#### [GIVEN TEXT]

Merihari, is the expression of timing, cadence, speed, and the very flavor of the tie itself. One may tie their partner hard and fast to express a dominance over them, or slow and sensual to manifest an intimate and sensual atmosphere. Alternatively, this can be changed up in which one ties slow and hard to employ sadism into the scene, or soft and fast to express urgency.
The word itself
There are a few common words that describe this particular principle, each with slightly different connotation, but all of which touch on the core idea. There is Kankyū, which explicitly denotes tempo. Merihari which means to “shorten and lengthen”. Finally, there is Hyōshi (拍子), meaning something of cadence, though it’s not an easy translation.

Items from a dataset:
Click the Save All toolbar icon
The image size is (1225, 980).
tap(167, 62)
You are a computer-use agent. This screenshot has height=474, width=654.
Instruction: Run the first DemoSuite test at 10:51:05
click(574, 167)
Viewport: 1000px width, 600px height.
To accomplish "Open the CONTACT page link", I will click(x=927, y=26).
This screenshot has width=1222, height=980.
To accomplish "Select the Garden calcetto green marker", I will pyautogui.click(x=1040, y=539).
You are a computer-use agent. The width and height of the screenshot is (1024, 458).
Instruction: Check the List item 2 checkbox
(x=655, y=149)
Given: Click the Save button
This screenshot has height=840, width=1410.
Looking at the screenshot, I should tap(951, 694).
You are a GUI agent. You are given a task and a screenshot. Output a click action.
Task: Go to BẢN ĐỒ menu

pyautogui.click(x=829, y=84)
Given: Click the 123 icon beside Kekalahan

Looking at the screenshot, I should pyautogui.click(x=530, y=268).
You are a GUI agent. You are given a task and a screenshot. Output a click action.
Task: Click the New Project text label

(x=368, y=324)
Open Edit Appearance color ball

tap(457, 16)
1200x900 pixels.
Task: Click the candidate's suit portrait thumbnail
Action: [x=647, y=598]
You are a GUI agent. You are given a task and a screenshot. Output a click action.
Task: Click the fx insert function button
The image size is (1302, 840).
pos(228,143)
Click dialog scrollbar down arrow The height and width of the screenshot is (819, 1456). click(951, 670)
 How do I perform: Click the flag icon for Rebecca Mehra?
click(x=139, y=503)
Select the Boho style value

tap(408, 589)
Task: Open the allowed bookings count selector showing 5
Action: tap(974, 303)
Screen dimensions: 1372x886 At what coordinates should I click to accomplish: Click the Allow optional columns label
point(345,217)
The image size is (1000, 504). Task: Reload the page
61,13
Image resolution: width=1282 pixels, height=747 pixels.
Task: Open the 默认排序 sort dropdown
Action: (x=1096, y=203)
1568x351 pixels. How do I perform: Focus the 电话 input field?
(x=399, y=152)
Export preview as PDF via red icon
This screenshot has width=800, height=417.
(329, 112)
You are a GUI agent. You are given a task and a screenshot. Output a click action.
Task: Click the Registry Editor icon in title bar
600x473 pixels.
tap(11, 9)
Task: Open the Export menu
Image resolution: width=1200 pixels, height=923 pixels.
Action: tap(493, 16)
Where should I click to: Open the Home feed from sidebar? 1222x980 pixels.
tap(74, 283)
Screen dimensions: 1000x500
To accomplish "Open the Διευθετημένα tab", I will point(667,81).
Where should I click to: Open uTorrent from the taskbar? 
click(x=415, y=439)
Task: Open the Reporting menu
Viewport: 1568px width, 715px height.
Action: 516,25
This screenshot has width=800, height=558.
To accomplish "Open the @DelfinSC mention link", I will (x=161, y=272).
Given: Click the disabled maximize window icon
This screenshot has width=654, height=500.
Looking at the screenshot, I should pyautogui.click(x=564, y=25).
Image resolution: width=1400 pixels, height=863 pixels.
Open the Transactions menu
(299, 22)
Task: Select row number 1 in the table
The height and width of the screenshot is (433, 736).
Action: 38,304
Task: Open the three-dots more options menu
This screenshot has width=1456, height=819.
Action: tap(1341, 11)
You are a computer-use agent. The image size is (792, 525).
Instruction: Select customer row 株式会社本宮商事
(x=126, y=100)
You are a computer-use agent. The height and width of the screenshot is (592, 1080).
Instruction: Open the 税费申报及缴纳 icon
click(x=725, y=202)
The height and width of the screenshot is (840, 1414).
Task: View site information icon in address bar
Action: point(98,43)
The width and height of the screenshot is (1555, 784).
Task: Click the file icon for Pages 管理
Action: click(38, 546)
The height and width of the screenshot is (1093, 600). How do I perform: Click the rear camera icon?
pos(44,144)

#### [BRIEF]
Return the passage on Merihari in full, word for word. These items have no connection to the passage on Merihari.

#### [RESPONSE TO THE TASK]
Merihari, is the expression of timing, cadence, speed, and the very flavor of the tie itself. One may tie their partner hard and fast to express a dominance over them, or slow and sensual to manifest an intimate and sensual atmosphere. Alternatively, this can be changed up in which one ties slow and hard to employ sadism into the scene, or soft and fast to express urgency.
The word itself
There are a few common words that describe this particular principle, each with slightly different connotation, but all of which touch on the core idea. There is Kankyū, which explicitly denotes tempo. Merihari which means to “shorten and lengthen”. Finally, there is Hyōshi (拍子), meaning something of cadence, though it’s not an easy translation.